# The task:
Look through the data below for the line with "The image size is (522, 627)." and the line with "Bookmark this page with the star icon", then output those two and all lines in between, exactly as written.

Information provided Block Start

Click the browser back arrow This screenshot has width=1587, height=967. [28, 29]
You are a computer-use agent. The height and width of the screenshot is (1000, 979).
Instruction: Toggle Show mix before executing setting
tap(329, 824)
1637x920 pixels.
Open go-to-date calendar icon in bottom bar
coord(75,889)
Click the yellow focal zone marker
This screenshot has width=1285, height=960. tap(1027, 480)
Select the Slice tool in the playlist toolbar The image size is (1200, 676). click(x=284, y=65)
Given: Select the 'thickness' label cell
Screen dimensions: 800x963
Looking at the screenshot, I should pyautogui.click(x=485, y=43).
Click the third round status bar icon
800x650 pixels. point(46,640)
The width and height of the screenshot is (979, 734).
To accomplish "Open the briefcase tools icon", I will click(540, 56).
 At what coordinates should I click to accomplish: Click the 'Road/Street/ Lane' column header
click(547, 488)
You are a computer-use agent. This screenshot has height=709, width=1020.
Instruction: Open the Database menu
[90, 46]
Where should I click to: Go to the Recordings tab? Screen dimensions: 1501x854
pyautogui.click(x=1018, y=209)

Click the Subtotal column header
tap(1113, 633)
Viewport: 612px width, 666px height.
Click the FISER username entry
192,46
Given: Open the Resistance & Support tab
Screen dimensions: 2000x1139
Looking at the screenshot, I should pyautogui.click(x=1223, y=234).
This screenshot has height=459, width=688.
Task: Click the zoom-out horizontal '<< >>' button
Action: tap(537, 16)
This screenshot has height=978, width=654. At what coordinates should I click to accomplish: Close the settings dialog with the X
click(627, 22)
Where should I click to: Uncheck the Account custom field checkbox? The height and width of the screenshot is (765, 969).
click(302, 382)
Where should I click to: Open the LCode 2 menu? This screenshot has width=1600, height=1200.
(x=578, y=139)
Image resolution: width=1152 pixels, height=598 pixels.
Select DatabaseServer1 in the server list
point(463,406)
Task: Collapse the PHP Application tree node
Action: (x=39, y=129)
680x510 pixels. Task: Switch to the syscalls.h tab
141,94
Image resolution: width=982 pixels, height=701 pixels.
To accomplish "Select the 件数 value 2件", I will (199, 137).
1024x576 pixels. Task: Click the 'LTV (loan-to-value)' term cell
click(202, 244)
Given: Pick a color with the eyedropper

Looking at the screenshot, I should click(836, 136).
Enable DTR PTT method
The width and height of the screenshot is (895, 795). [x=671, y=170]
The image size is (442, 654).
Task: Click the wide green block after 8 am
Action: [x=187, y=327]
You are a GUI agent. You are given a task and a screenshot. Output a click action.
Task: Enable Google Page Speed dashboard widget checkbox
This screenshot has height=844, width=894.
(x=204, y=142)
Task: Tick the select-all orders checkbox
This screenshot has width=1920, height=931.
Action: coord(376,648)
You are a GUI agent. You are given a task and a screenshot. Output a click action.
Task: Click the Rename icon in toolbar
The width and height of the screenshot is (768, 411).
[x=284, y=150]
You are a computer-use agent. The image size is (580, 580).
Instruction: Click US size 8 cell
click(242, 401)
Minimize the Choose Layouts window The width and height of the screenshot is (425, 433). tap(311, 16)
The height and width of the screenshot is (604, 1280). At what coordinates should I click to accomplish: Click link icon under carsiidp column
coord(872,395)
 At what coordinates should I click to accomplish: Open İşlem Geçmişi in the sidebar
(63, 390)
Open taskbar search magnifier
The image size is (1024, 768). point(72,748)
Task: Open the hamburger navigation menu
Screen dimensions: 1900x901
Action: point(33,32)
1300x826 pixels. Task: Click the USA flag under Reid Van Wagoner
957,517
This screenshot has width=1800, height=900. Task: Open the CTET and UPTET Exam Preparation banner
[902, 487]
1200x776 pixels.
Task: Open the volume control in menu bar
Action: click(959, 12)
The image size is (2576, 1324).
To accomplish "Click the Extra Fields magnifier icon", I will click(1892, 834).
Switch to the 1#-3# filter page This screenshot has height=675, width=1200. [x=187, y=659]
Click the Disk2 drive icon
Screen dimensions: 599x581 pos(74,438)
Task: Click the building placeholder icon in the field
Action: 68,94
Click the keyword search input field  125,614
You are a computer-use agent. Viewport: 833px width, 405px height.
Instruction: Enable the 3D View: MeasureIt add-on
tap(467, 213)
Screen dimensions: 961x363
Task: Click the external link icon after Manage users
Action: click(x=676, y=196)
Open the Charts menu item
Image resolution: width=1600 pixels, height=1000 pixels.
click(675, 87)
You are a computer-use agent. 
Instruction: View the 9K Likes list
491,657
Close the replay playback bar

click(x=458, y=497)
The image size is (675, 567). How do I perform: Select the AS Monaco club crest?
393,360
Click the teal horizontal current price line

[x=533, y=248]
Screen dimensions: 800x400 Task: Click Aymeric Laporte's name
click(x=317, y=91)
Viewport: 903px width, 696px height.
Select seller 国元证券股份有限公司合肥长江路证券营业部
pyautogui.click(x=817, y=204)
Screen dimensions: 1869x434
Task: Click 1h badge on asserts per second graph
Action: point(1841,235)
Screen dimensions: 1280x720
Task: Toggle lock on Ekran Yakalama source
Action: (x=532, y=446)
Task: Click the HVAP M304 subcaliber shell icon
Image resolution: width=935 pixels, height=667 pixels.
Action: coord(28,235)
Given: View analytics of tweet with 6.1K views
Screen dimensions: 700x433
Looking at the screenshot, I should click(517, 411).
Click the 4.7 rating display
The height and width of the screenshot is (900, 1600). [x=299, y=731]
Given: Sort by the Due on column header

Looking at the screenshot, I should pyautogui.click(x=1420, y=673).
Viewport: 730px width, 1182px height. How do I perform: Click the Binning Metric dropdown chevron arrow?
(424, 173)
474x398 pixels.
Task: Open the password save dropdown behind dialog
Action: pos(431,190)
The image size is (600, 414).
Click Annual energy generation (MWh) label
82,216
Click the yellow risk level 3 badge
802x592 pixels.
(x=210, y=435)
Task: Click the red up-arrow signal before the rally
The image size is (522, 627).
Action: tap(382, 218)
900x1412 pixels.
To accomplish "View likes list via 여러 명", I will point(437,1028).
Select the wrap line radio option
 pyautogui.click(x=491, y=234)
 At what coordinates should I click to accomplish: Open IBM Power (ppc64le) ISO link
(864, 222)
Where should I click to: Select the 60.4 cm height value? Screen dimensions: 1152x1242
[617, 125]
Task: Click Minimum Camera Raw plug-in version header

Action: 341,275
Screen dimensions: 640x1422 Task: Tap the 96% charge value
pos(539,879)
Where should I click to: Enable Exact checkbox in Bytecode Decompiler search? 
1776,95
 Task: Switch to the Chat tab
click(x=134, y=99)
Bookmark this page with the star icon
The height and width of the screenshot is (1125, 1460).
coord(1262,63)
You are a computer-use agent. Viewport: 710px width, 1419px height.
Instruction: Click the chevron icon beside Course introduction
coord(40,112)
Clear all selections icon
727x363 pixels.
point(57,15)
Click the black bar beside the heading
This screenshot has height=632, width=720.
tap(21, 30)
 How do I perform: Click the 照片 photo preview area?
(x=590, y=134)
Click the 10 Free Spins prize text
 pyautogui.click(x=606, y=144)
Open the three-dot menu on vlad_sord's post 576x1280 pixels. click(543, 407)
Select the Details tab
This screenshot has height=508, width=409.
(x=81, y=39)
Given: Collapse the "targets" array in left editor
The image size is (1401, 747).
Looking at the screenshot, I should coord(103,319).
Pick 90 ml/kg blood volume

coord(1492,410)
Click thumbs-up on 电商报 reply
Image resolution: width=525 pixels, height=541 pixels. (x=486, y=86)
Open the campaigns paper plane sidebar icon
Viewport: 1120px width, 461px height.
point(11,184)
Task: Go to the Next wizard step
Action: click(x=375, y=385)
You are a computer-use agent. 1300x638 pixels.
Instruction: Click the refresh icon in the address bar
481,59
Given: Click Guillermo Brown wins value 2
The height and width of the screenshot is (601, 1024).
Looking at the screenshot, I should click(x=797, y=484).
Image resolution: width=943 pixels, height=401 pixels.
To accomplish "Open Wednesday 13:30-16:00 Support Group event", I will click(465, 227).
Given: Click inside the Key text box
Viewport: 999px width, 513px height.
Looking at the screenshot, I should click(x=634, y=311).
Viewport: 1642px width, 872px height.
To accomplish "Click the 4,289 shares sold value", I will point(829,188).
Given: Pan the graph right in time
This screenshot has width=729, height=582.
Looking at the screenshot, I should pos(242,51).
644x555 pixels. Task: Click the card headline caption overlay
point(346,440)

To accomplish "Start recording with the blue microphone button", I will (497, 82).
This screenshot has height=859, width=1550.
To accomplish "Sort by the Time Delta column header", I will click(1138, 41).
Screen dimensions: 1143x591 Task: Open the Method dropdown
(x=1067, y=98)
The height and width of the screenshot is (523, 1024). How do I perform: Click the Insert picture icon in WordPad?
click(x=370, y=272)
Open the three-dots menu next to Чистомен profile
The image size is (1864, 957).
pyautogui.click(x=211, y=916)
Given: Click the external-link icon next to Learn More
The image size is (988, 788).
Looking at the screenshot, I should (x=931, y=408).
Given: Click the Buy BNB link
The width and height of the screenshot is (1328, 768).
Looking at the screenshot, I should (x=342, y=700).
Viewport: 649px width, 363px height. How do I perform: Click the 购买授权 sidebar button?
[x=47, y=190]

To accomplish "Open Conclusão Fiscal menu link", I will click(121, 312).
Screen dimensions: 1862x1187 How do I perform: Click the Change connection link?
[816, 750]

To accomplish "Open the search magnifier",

Information provided Block End

# Result of the exercise:
The image size is (522, 627).
Action: tap(382, 218)
900x1412 pixels.
To accomplish "View likes list via 여러 명", I will point(437,1028).
Select the wrap line radio option
 pyautogui.click(x=491, y=234)
 At what coordinates should I click to accomplish: Open IBM Power (ppc64le) ISO link
(864, 222)
Where should I click to: Select the 60.4 cm height value? Screen dimensions: 1152x1242
[617, 125]
Task: Click Minimum Camera Raw plug-in version header

Action: 341,275
Screen dimensions: 640x1422 Task: Tap the 96% charge value
pos(539,879)
Where should I click to: Enable Exact checkbox in Bytecode Decompiler search? 
1776,95
 Task: Switch to the Chat tab
click(x=134, y=99)
Bookmark this page with the star icon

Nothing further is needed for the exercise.